And so, like tonight, when Seth missed curfew, was he irresponsible and indifferent to his parents' fears, or was he so dissociated that he really did lose track of the time and of himself?

When he lied to get out of trouble, was he unwilling to take any accountability, or was he unable to overcome his instinct to hide, to distrust, to treat the truth like it was something that he had to guard closely to himself?

And when Seth set Ryan up in the model home and refused to let him leave Newport without a fight, didn't Sandy see something in Seth's eyes that said this wasn't just a youthful lark, that there was something about this kid from Chino that was a lifeline for him?

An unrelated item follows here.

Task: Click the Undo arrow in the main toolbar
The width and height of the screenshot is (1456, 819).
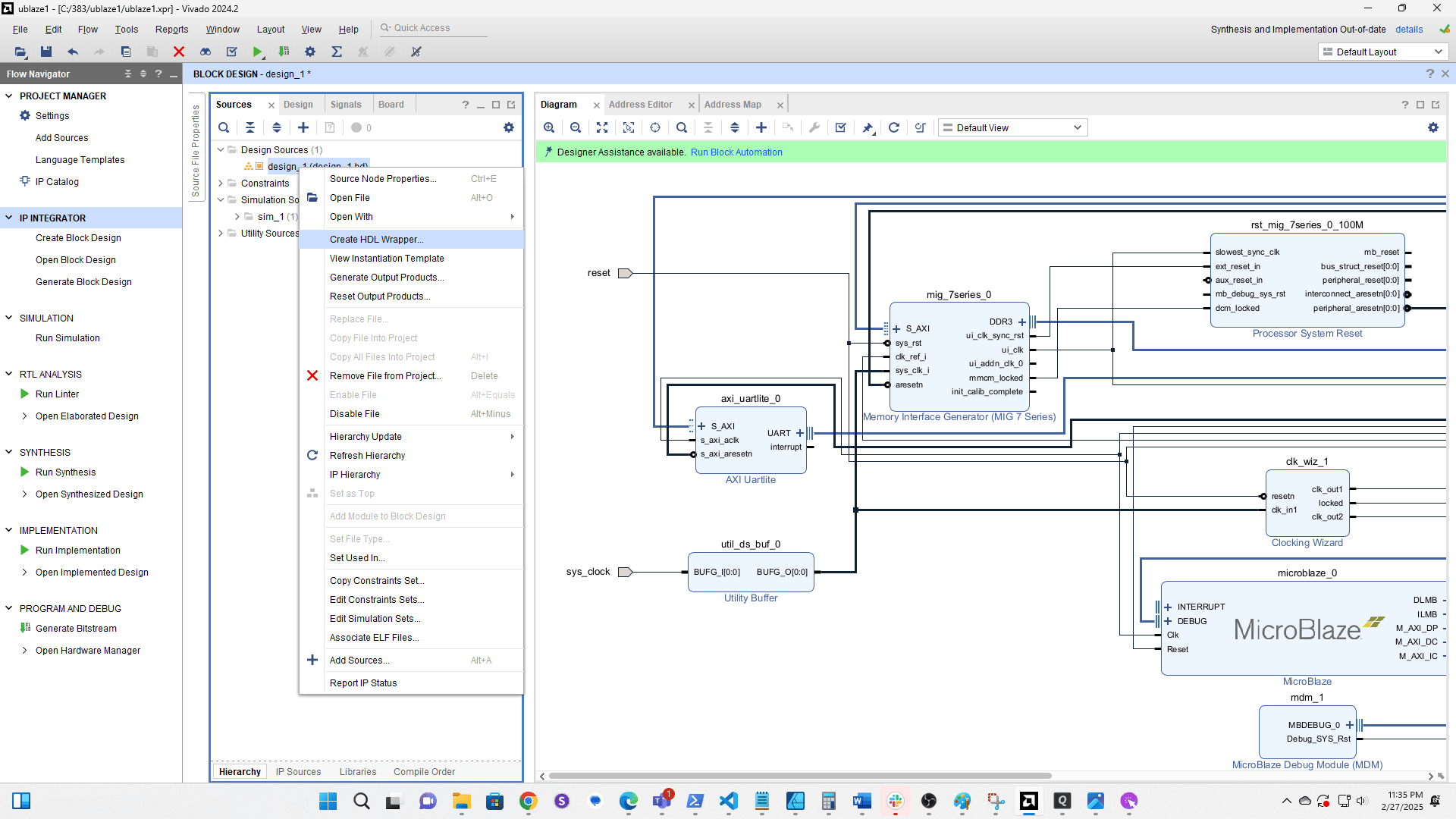Action: (x=73, y=52)
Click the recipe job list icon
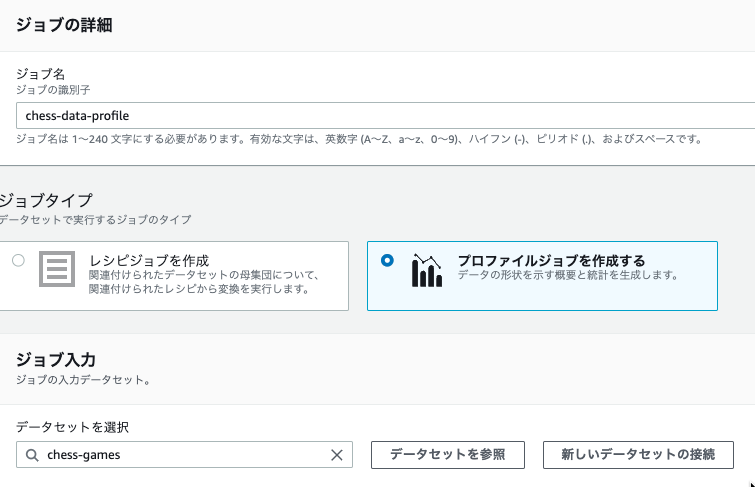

And when he snuck off to Tijuana or told dubious tales of the Range Rover getting totaled in the IMAX parking lot or got busted spending the night at his girlfriend's house, well, wasn't Seth finally connecting to the world, wasn't he finally having fun, loving and being loved, coming out of his bedroom hibernation, having the kind of teenage life nobody really thought he'd get to have?

Did Sandy really want to take the wind out of all those sails?

And, when he was fully honest with himself, did he want to be the dad heaping more grief atop a kid who'd already had a lifetime's worth?

Sandy hasn't known how to punish Seth, and he hasn't broached the subject with Dr. Max.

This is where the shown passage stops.